Kegiatan ini bertujuan untuk memperkuat kebijakan riset dan inovasi daerah serta menggali strategi perlindungan Hak Atas Kekayaan Intelektual (HAKI) terhadap hasil riset dan inovasi.
Rombongan Komisi I DPRD Provinsi Jambi dipimpin oleh Wakil Ketua I DPRD Provinsi Jambi, Ivan Wirata dan diikuti oleh pimpinan dan anggota Komisi I, M. Chandra Alghiffari, Zulkifli Linus, Abun Yani, Pinto Jayanegara, Ibnu Sina, Rucita arfianisa, tenaga ahli dan pendamping.
Kedatangaan rombongan diterima oleh Kepala BP2D Provinsi Jawa Barat, Mohammad Taufiq Budi Santoso beserta jajaran staf.
Dalam pemaparannya, Kepala BP2D Jawa Barat terlebih dahulu menjelaskan secara umum profil kelembagaan BP2D Provinsi Jawa Barat.
Dipaparkan mengenai struktur organisasi, tugas dan fungsi, sumber daya manusia serta capaian kinerja yang telah diraih.
BP2D Jawa Barat disebut memiliki peran strategis sebagai perangkat daerah yang mengoordinasikan perencanaan, pelaksanaan, pengkajian serta evaluasi kebijakan berbasis riset untuk mendukung pembangunan daerah.
Setelah pemaparan profil kelembagaan, materi dilanjutkan dengan penjelasan mengenai kebijakan riset dan inovasi di Provinsi Jawa Barat.
Disampaikan bahwa penguatan riset dan inovasi dilakukan melalui penyusunan roadmap riset daerah yang selaras dengan Rencana Pembangunan Jangka Menengah Daerah (RPJMD), penguatan kolaborasi dengan perguruan tinggi dan dunia industri. Serta pengembangan sistem inovasi daerah yang terintegrasi.
Pada bagian akhir, dipaparkan mengenai fasilitasi Kekayaan Intelektual bagi hasil riset dan inovasi. Pemerintah Provinsi Jawa Barat secara aktif mendorong pendaftaran hak cipta, paten, merek dan bentuk kekayaan intelektual lainnya melalui pendampingan teknis serta koordinasi dengan instansi terkait.

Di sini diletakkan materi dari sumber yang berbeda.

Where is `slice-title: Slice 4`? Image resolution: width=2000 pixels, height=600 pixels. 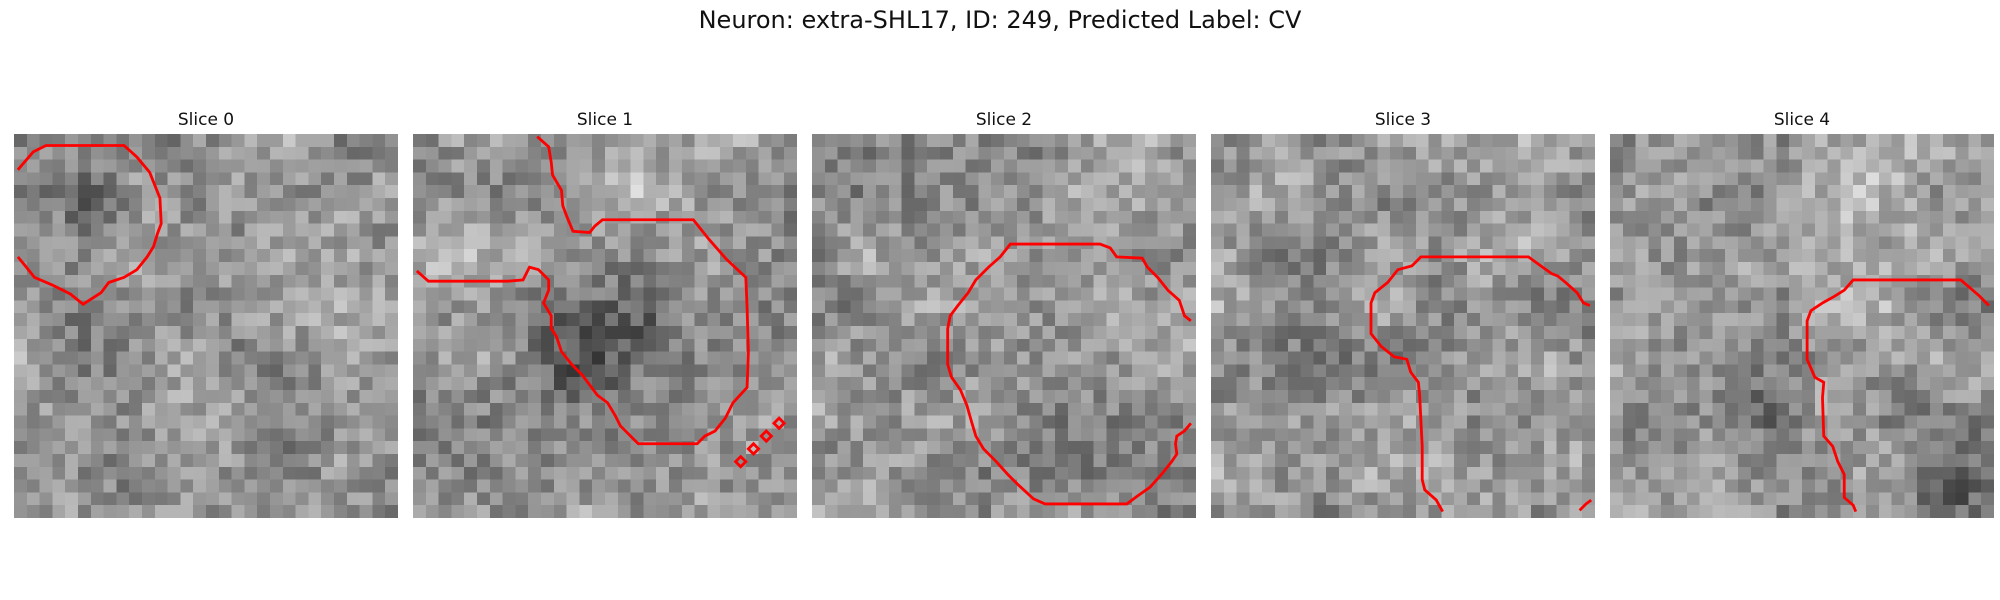 slice-title: Slice 4 is located at coordinates (1802, 120).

Fasilitasi ini bertujuan memberikan perlindungan hukum, meningkatkan nilai tambah ekonomi, serta mendorong daya saing inovasi daerah.
Diskusi berlangsung interaktif, di mana Komisi I DPRD Provinsi Jambi menggali lebih dalam mengenai regulasi pendukung, penganggaran serta peran DPRD dalam mengawal kebijakan riset dan inovasi.
Ivan Wirata menyampaikan, pengalaman Jawa Barat menjadi referensi penting bagi Jambi dalam memperkuat ekosistem riset, inovasi dan perlindungan kekayaan intelektual di daerah.
Melalui kunjungan ini, diharapkan Pemerintah Provinsi Jambi dapat merumuskan kebijakan yang lebih terarah dan berkelanjutan dalam mendukung riset dan inovasi sebagai pilar pembangunan daerah, sekaligus memastikan setiap karya dan temuan inovatif masyarakat mendapatkan perlindungan hukum yang memadai, katanya. Mustopa.